Banalização dos produos
A recente morte do fisiculturista Gabriel Ganley, de 22 anos, em São Paulo, aumentou o alerta da sociedade em geral sobre a banalização do uso e do comércio de anabolizantes. O jovem falava abertamente desses produtos em suas redes sociais, com cerca de 1,7 milhão de seguidores. Ele recebeu uma das doses injetáveis diante das câmeras, nas redes de outro influenciador digital. Felipe Carreras mostra como as propostas enfrentam situações como essa.
“A gente pensa em uma proibição, uma multa, para a rede social que estiver possibilitando esse tipo de propagação indiscriminada, assim como as big techs que ofertam no Mercado Livre, no Amazon, na Shopee, esse tipo de produto. Pior do que a suplementação inadequada é a substância falsificada e isso está entrando no Brasil e sendo sugerido por esses digital influencers, que não têm nem formação médica.”

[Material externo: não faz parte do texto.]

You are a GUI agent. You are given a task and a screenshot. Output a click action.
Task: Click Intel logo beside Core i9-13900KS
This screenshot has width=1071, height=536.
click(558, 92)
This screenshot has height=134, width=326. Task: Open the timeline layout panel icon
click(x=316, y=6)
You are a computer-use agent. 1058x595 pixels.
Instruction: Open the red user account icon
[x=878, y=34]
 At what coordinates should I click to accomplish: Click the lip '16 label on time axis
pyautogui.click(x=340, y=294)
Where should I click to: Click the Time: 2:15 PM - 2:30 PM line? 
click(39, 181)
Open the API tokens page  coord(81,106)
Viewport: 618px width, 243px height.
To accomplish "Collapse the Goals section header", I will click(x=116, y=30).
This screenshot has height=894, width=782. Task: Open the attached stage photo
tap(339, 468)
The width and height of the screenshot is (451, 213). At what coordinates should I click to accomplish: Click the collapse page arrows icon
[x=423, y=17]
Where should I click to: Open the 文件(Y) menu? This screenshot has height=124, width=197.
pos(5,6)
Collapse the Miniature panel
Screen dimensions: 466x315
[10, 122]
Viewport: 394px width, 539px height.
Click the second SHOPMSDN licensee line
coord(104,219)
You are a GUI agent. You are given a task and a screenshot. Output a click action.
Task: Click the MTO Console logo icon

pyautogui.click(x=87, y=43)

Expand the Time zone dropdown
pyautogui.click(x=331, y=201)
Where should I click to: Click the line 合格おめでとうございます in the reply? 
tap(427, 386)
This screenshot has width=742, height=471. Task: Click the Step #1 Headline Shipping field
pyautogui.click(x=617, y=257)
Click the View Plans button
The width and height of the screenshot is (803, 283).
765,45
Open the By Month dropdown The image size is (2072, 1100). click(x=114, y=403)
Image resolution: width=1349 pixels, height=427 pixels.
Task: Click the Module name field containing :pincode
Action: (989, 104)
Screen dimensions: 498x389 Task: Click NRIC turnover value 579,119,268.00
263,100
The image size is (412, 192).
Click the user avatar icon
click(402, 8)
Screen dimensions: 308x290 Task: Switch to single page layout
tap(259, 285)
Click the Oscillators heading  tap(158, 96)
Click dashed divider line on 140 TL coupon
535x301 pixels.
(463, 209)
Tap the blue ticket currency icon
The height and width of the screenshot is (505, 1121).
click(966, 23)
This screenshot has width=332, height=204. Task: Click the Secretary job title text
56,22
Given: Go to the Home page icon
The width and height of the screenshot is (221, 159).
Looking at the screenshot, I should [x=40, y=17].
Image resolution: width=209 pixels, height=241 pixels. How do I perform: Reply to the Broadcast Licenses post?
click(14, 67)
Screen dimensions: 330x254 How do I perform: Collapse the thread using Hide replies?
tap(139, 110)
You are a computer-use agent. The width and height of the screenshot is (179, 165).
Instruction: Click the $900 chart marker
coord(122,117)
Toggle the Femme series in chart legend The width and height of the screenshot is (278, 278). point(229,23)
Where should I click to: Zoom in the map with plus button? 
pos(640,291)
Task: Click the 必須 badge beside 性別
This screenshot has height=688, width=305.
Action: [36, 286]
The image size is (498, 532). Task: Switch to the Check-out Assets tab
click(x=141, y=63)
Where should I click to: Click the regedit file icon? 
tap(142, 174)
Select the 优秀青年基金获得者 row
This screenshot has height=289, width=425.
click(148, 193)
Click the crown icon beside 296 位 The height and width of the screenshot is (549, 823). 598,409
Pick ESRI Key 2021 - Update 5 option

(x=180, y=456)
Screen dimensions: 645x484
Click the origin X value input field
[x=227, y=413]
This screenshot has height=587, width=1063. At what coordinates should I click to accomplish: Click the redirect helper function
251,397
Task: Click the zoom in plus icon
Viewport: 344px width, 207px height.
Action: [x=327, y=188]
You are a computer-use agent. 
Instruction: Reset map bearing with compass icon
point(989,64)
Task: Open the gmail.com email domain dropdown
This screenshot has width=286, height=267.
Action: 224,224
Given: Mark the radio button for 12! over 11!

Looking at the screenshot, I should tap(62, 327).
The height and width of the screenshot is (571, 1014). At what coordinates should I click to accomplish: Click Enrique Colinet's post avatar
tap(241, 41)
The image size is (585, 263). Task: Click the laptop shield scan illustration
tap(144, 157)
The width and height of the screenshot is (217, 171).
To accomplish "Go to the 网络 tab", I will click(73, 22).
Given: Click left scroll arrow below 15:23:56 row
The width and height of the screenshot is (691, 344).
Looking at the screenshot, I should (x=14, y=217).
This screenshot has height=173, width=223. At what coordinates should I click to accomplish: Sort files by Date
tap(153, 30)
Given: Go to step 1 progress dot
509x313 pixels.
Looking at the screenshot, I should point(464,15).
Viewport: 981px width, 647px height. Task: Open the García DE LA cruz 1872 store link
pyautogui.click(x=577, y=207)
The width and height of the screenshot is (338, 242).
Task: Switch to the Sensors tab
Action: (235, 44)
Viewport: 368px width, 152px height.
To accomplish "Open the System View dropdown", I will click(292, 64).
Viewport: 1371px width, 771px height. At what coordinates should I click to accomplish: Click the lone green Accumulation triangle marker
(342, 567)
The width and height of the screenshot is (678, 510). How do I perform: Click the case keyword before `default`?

Entre 2000 e 2025, 63% dos processos analisados pela Agência Nacional de Vigilância Sanitária (Anvisa) foram relacionados a suplementos, envolvendo uso de anabolizantes, manipulação do teor de proteínas e rótulos irregulares. Nas audiências públicas promovidas pelo grupo de trabalho, entre outubro do ano passado e março deste ano, técnicos da Anvisa relataram casos de suplemento ômega 3 feito apenas de óleo vegetal com aroma de peixe; whey protein e creatina à base de farinha com saborizante; e substâncias tóxicas do agronegócio em laboratório de suplemento alimentar.
Importância da legislação
O deputado argumentou que a regulamentação desse setor não pode ficar restrita apenas a resoluções da Anvisa, como acontece hoje.
“Não há uma lei nacional sobre isso. Há uma RDC, que é uma resolução de diretoria de colegiado da Anvisa. A gente teve recentemente uma marca forte de leite, com um lote em que tinha criança apresentando sintoma gastrointestinal. Foi retirado esse lote. Sabe qual foi a punição que essa empresa grande recebeu? Nada. Hoje foi noticiada a questão da água mineral, em que está sendo retirado esse lote porque tem uma bactéria. Talvez receba apenas uma punição administrativa”, reclamou.
Felipe Carreras deverá ser o relator das propostas de controle sanitário dos suplementos alimentares no Plenário da Câmara. O deputado lembrou que as audiências no grupo de trabalho ouviram todos os setores envolvidos, desde as empresas até médicos e nutrólogos.